Source:
+ + +
We recognize a slightly positive linear relationship between the
variables, meaning countries with higher percentage of agricultural land
account, on average, for more megatonnes of CO2 emissions per
capita, while countries with less percentage agricultural land account
for fewer CO2 emissions. However, the development over time
and the country-specification of observations are completely ignored. In
order to take those factors back into consideration, we first
distinguish among the countries by faceting our visualization for an
in-depth comparison of the indicators for each country over time.
The chosen format of the scatter plot instead of line visualization
attempts to counter the false entries for CO2 emissions, as
for lines the error-caused outliers are displayed in a more extreme way
leading us to scatters instead (as well as the unknown development
between the data entries, which hinders us of doing linear assumptions).
However, the in ascending average percentage of agricultural
land sorted facets show no obvious connection between the two
indicators, as the CO2 emissions are developing quite
arbitrarily regardless of the associated percentage of agricultural
land.
To dig even further, we now adjust the data by normalizing the CO2 emissions as well as the percentage of agricultural land within each country, letting us investigate relative changes on the same scale for both indicators and comparing without constraints caused by different value dimensions.
We recognize differing developments between the two indicators for
many of the countries. Aruba shows no agricultural land data points, as
there is no change in its percentage over the years leading to the
not-computable (min; max)-normalization. For the other countries there
is no obvious pattern, which the developments of the two indicators seem
to follow, leading us to the next step, which is the introduction of the
countries’ surface area.
One further aspect that might change the recorded relationship now brings the introduction of another variable to take into account, namely the countries’ surface area. The definition of the surface area in the dictionary at the beginning shows the importance of the clear distinguishment between a countries surface area and land area. While the percentage of agricultural land describes the percentage of agriculturally used area as percentage of the land area, the surface area refers to the countries complete area, even including areas under inland bodies of water and some coastal waterways. Therefore, a direct comparison of the two indicators is not possible without keeping the difference in mind.
## Min. 1st Qu. Median Mean 3rd Qu. Max.
## 180 243610 796100 2461119 1285220 17098250
## Anzahl der Länder ohne Veränderungen: 10
There are several countries with no changes in surface area throughout the interested time span at all. Therefore, before heading forward, we first want to zoom in a little closer on those with changes to understand the relevance of those changes.
For the vast majority of the countries, the changes can be classified as under 1,000 square kilometers over the whole time span, which means they are negligible in comparison to the non-changing countries within our data analysis. Similar insights can be derived when looking at the relative changes.
For each country, even those with changes throughout the time span, there are at most marginal changes of two percent in surface area. These, as stated before, are negligible for our analysis, allowing us to assume, that countries do not switch their order with respect to the surface area amount during the time frame. This claim can finally be confirmed by looking at the scatter decomposition.
## Streuung zwischen den Ländern: 1.783129e+13
Moreover, we drop the focus on the development over time considering
this variable when moving on, shifting the perspective towards whether
the average absolute amount of surface area plays any role in the
relationship between agricultural land and CO2 emissions for
the observed countries.
+ + +
Given problem: According to the analysis of agricultural land and CO2 emissions, why does Aruba show no agricultural land data points after normalization?

Data provided:
+ + +
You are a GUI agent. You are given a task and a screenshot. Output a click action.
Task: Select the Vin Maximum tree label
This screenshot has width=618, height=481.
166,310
+ + +
Completed task: Its percentage of agricultural land does not change over the years, so the (min; max)-normalization cannot be computed.